## ASSIGNED TASK A
From the language codes page, list every language code it gives as an example, each with the language or variant it stands for.
## ASSIGNED TASK B
Reproduce the passage of the language codes page starting at "HTML tags are" and ending at "for the DOCTYPE.".
____ TEXT BLOCK
Meta Tag ISO Language and Country Codes

This page lists and discusses Language Codes and Attributes. Page two of this series lists and discusses Country Codes and ccTLD issues. Page three discusses gTLD (generic Top Level Domain) issues.

The lang  attribute is used to define the base language to be used for displaying text and characters on a Web site. This allows an internationalization of HTML for a very large number of languages. If the metatag generator does not have the one you want, feel free to use one of these by typing it into the code (see below).The languages are designated by a two letter code, such as “en” for English or “es” for Spanish. One or more hyphenated values can be tacked on to the initial two letter code to specify regional or ethnic variations, such as “en-us” for U.S. English. You can get a list of Country Codes here

Note that html texts that contain foreign languages that use special characters will have to be saved as a Unicode file, rather than as an ANSI file, in order for the characters to be properly displayed. Please be aware that some browsers may not be capable of correctly displaying a Unicode file.

HTML tags are always considered English. Therefore, the DocType declaration at the top of web pages will always say EN, even though the rest of the page is in a different language:

<!DOCTYPE html PUBLIC “-//W3C//DTD XHTML 1.1//EN” “xhtml11.dtd”>
-or
<!DOCTYPE HTML PUBLIC “-//W3C//DTD HTML 4.01 Transitional//EN“>

Don’t get carried away and change this. It has to be EN for the DOCTYPE.

Got that? Good. Now, on to the more interesting part of the story…

DocType

This:

<meta http-equiv=”Content-Language” content=”en”>

Defines the encoding of the whole page as English as far as the language set goes – in short, it tells the user agent (browser) to expect English language characters. It’s purely a technical declaration. There can be only one language declared in this tag.

Other Tags

The lang attribute applies to all HTML tags except applet, base, basefront, br, frame, frameset, iframe, param and  script.
________
____ DATA BELOW
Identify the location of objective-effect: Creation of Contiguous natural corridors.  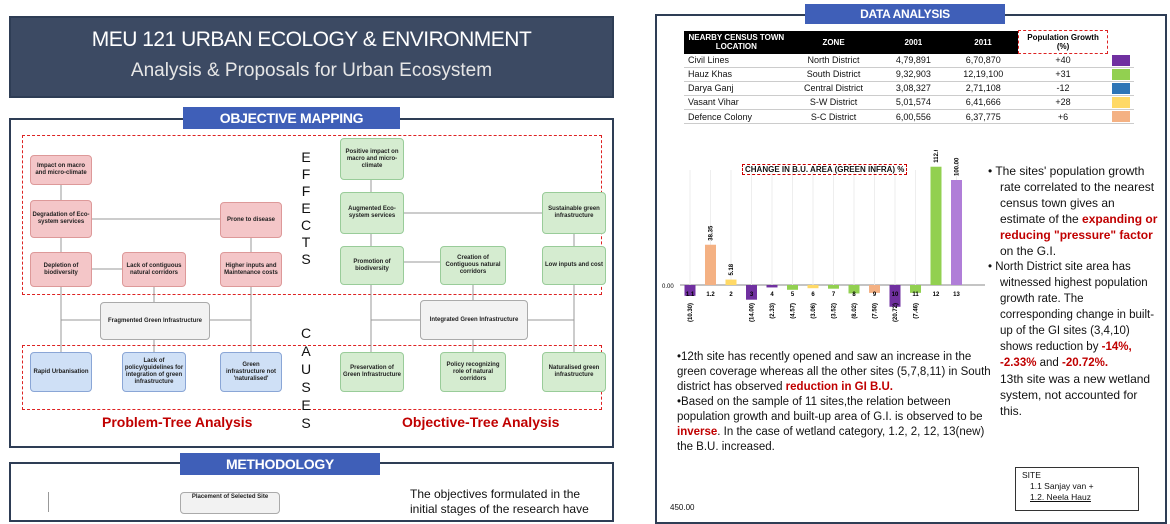
(473, 266).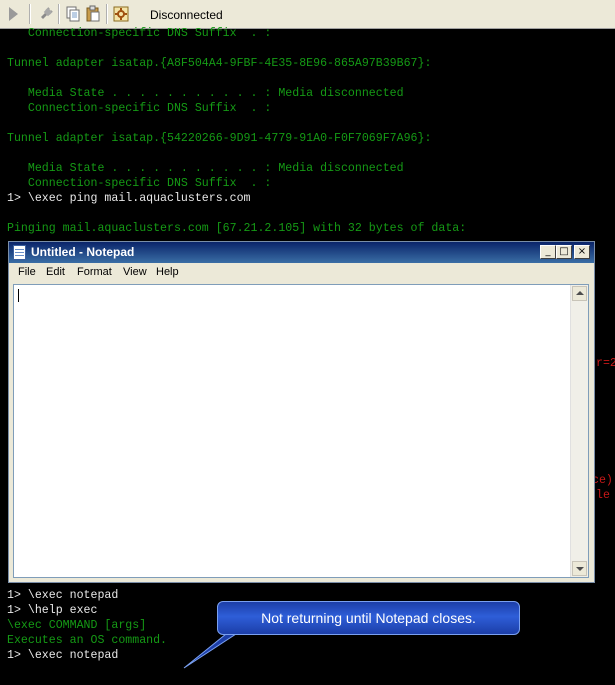  Describe the element at coordinates (94, 272) in the screenshot. I see `menu-format: Format` at that location.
________
## EXERCISE ANSWER A
- en: English
- es: Spanish
- en-us: U.S. English

## EXERCISE ANSWER B
HTML tags are always considered English. Therefore, the DocType declaration at the top of web pages will always say EN, even though the rest of the page is in a different language:

<!DOCTYPE html PUBLIC “-//W3C//DTD XHTML 1.1//EN” “xhtml11.dtd”>
-or
<!DOCTYPE HTML PUBLIC “-//W3C//DTD HTML 4.01 Transitional//EN“>

Don’t get carried away and change this. It has to be EN for the DOCTYPE.